**Data to process**

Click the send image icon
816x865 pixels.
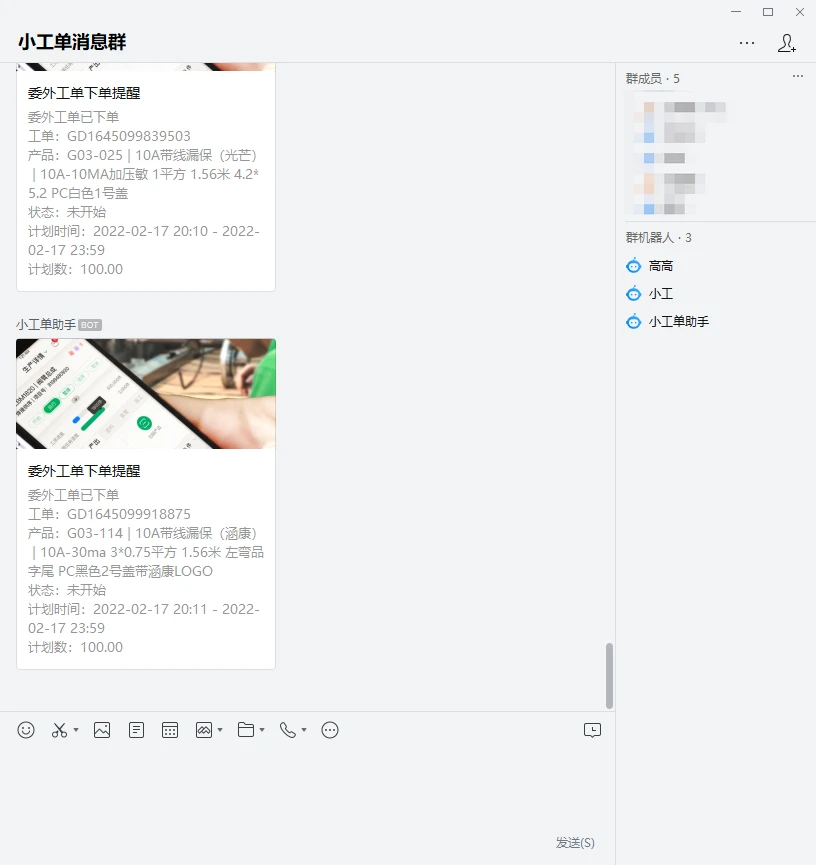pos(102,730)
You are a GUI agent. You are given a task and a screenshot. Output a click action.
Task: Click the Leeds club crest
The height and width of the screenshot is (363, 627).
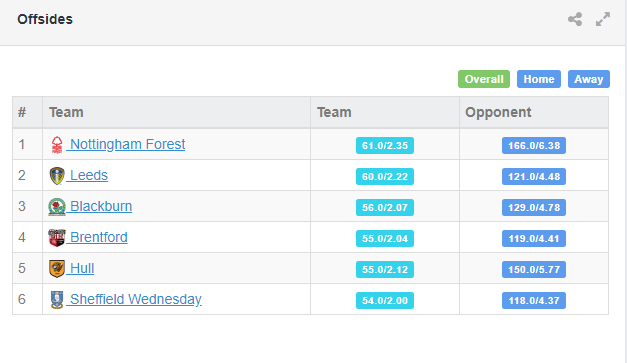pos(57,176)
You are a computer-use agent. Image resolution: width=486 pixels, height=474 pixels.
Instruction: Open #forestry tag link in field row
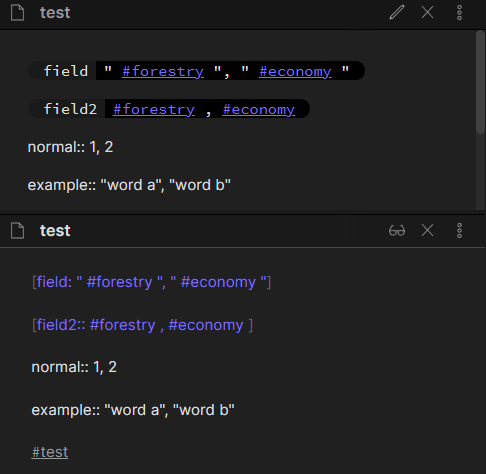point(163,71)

**Work instructions**
Output exactly the lines from the one that has "You are a computer-use" through the end of the data. Do not include pictures.

**Written solution**
You are a computer-use agent. Image resolution: width=486 pixels, height=474 pixels.
Instruction: Open #forestry tag link in field row
point(163,71)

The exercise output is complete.